On 5th February, Eve Walker, President of the Postgraduate and Research Student Association (PARSA), publicly detailed a list of concerns with PARSA’s governance and the structure of the organisation. Walker claims that the structure of PARSA promotes a lack of transparency and is calling for a Special General Meeting following the resignation of Board’s Chairman, Zyl Hovenga-Wauchope who remains a member of the Board.
Hovenga-Wauchope stepped down from his position on January 21st, following claims that his position was held unconstitutionally. He was not a student at the time of holding the position of Chair, and had not been validly re-elected, both of which are requirements for the position. Although he resigned “effective immediately” and in “good faith”, tensions remain high inside PARSA.
Walker currently sits on the Board and is also a member of the Postgraduate Representative Council (PRC). In a statement to Woroni, Walker explained why she believes the current state of PARSA’s governmental structure is in need of improvement.

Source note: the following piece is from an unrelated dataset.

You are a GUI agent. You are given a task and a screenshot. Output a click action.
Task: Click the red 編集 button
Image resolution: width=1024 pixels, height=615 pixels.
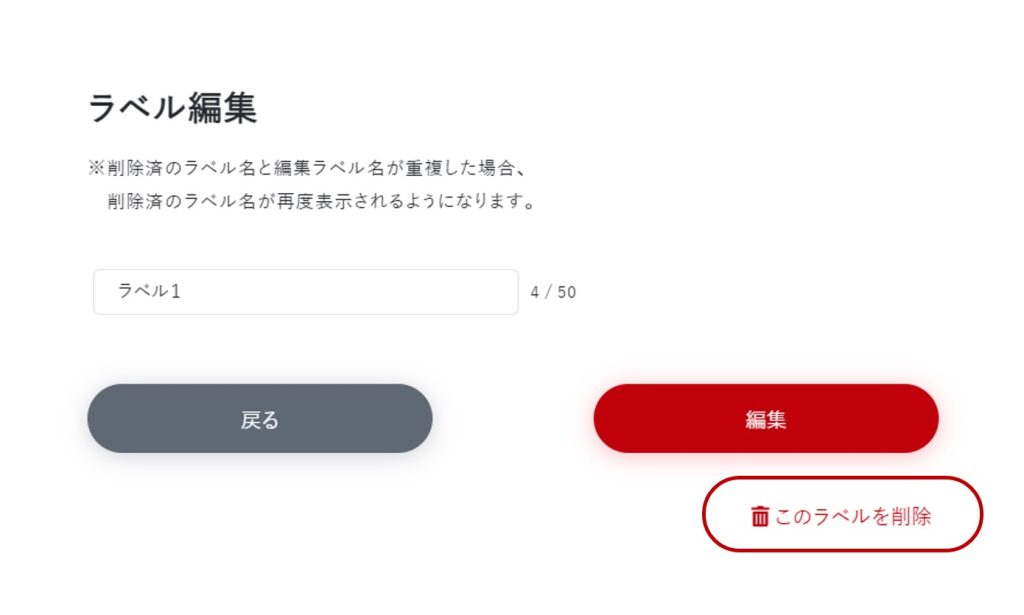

The PRC is calling to increase accountability and transparency between postgraduate students and the Board, a body established by PARSA three years ago. Walker claims that, “PARSA is a mess. If it were functional we wouldn’t be having an issue.” The meeting will call into action transparency issues between the current board of PARSA and the PRC. The proposal for PARSA Governance Reform written by the PRC states that “the purpose of the meeting is to abolish the current PARSA Board in its entirety and put in place sustainable accountability mechanisms for the Postgraduate Representative Council (PRC).” They further claim that a “fixation on secrecy and lack of communication has damaged the signatory’s confidence in the governing body of PARSA.”
Further issues that Walker raised include the misrepresentation of employment law through PARSA’s Honoraria Regulation, a lack of skills and diversity amongst Board membership and inconsistent conformity with the PARSA Constitution.
However, in calling a Special General Meeting, the Board could possibly remove Walker from her current position as President. At this stage, she has been informed that her access to the PARSA email account may be suspended by the Board. It is unclear whether this is a constitutional act.
To remove Walker from her position the Board would require three-quarters of votes to remove her from the role; and this is a reality that she has acknowledged.
Woroni reached out to both members of the PRC and the PARSA Board. The PARSA Board stated that they do “not intend to comment further in public or contribute to a public war of words until [they] have had the opportunity to meet with the PRC to discuss their concerns constructively and respectfully.”
More details will be released at a later date.